* **Text shown**
Does this make sense what I have written? Prooving that $\{|x|,|y|\}$ is a norm I tried to proove the following in the last post

Show that the norm $||(x,y)||=max\{|x|,|y|\}$ where ||.|| is the norm and $(x,y) \in \mathbb{R}^{2}$ really is a norm by verifiying all the Axioms.

But they baisically told me that it is a horrible mess and my tutor is complaing generally about the clearaty of my Proofs. Is this version better?
Let $v$ denote a vector $\in \mathbb{R}^2$ and $x$,$y$ are the two components.
First we need to show that
$||v||=0$ $\iff$ $v=0$
We use $A \Rightarrow B \land B \Rightarrow A \Rightarrow (A \iff B)$ in order to do this
Consider first $\Rightarrow$:
We have $||v||=||(x,y)||=max\{|x|,|y|\}=0$ This implies that $|x| \leq 0$ and $|y| \leq 0$ which implies since $0 \leq |x| \leq 0$ and $0 \leq |y| \leq 0$ that $x=0$ and $y=0$. Thus we have $v=0$ where $v=(x,y)$.

[Pointing data for screenshots]
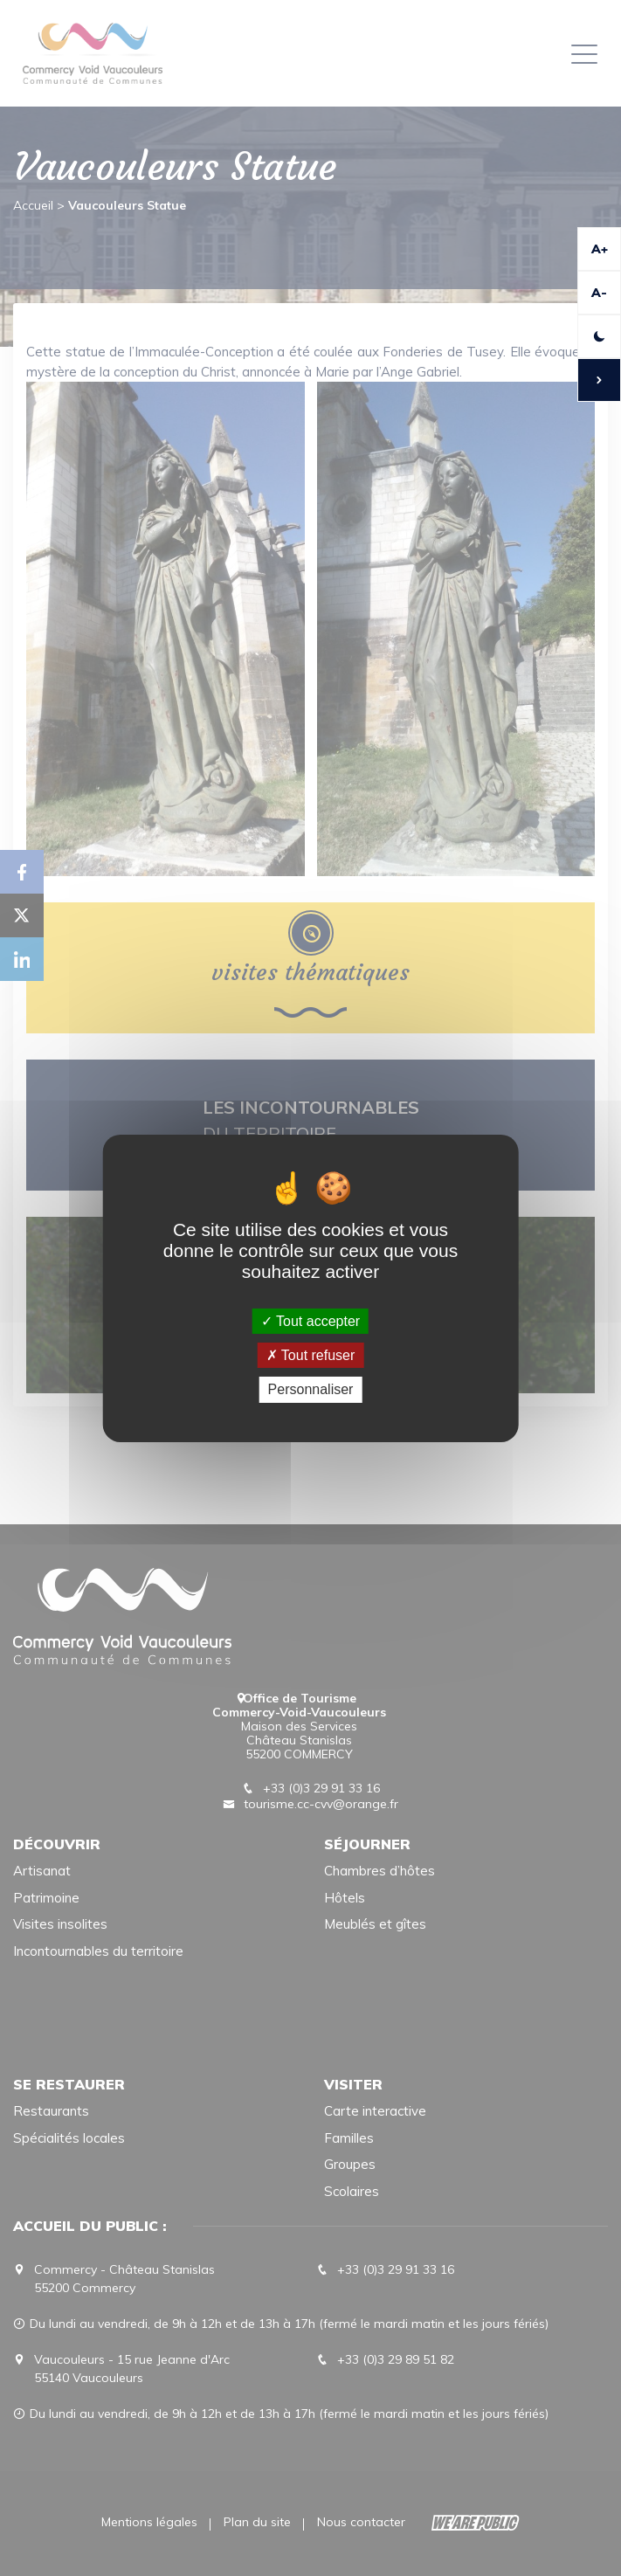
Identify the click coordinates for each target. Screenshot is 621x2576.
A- (599, 292)
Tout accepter (310, 1321)
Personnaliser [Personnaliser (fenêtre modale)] (311, 1389)
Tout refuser (310, 1355)
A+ (599, 249)
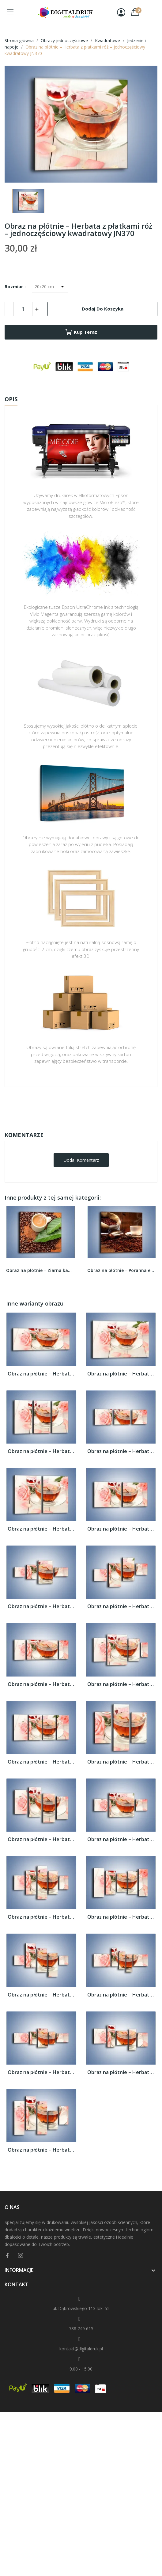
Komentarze (24, 1135)
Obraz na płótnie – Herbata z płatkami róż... (41, 1374)
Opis (11, 399)
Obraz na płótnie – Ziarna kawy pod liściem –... (40, 1270)
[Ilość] (23, 309)
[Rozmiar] (50, 286)
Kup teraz (81, 332)
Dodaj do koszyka (102, 309)
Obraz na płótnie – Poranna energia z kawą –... (121, 1270)
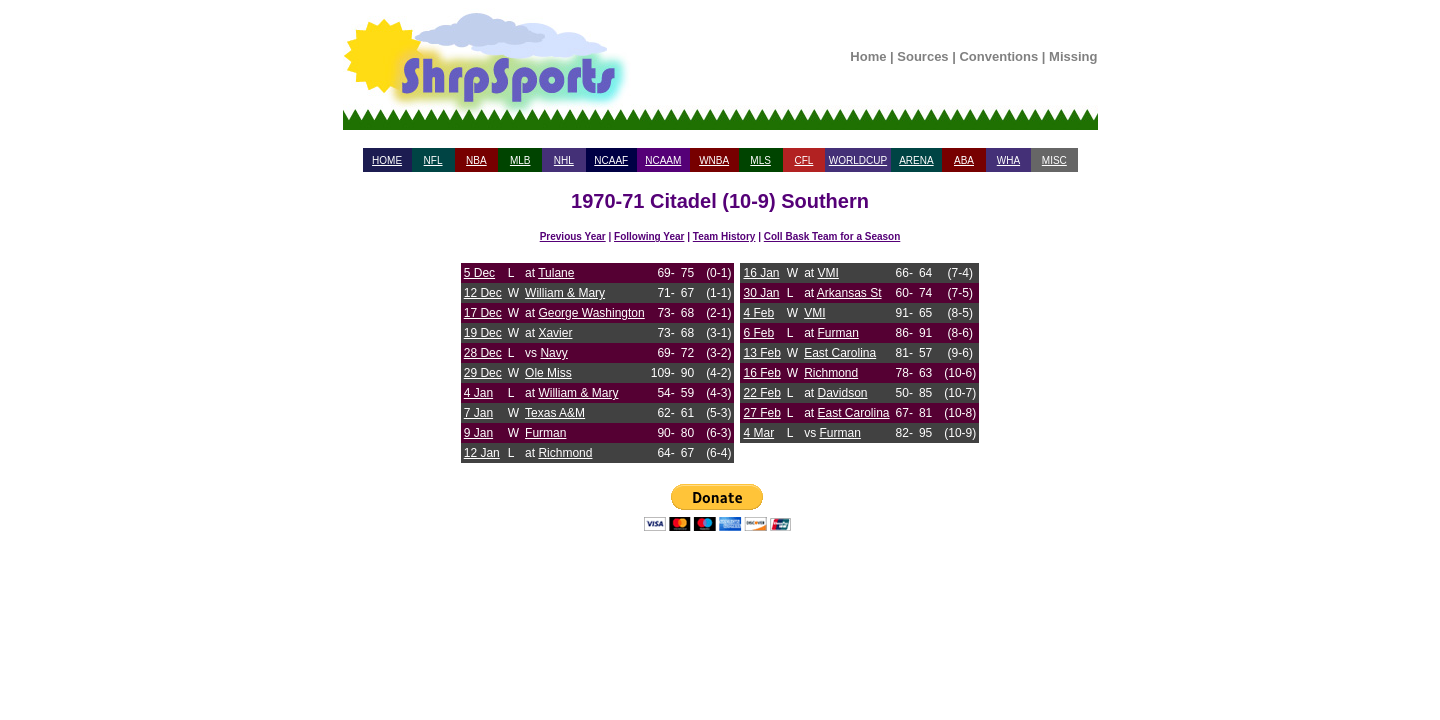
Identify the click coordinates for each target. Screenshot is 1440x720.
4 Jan (478, 393)
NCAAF (611, 160)
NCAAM (663, 160)
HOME (387, 160)
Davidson (843, 393)
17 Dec (483, 313)
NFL (433, 160)
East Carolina (840, 353)
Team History (724, 236)
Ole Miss (548, 373)
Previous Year (573, 236)
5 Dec (479, 273)
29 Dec (483, 373)
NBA (476, 160)
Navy (553, 353)
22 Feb (761, 393)
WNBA (714, 160)
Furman (545, 433)
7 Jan (478, 413)
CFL (803, 160)
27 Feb (761, 413)
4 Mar (758, 433)
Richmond (565, 453)
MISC (1054, 160)
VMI (828, 273)
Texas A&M (555, 413)
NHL (564, 160)
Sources (922, 56)
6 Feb (758, 333)
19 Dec (483, 333)
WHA (1008, 160)
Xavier (555, 333)
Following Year (649, 236)
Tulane (556, 273)
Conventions (998, 56)
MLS (760, 160)
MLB (520, 160)
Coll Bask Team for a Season (832, 236)
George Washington (591, 313)
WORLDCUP (858, 160)
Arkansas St (849, 293)
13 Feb (761, 353)
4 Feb (758, 313)
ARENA (916, 160)
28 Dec (483, 353)
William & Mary (565, 293)
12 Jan (482, 453)
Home (868, 56)
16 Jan (761, 273)
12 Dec (483, 293)
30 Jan (761, 293)
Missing (1073, 56)
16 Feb (761, 373)
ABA (964, 160)
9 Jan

* **Your objective**
In the post about proving that the maximum is a norm, what reasoning does the author give for concluding that x = 0 and y = 0 when ||(x,y)|| = 0?

* **Finished exercise**
Since max{|x|,|y|} = 0, both |x| ≤ 0 and |y| ≤ 0 hold. This gives 0 ≤ |x| ≤ 0 and 0 ≤ |y| ≤ 0, which forces x = 0 and y = 0, so v = (x,y) = 0.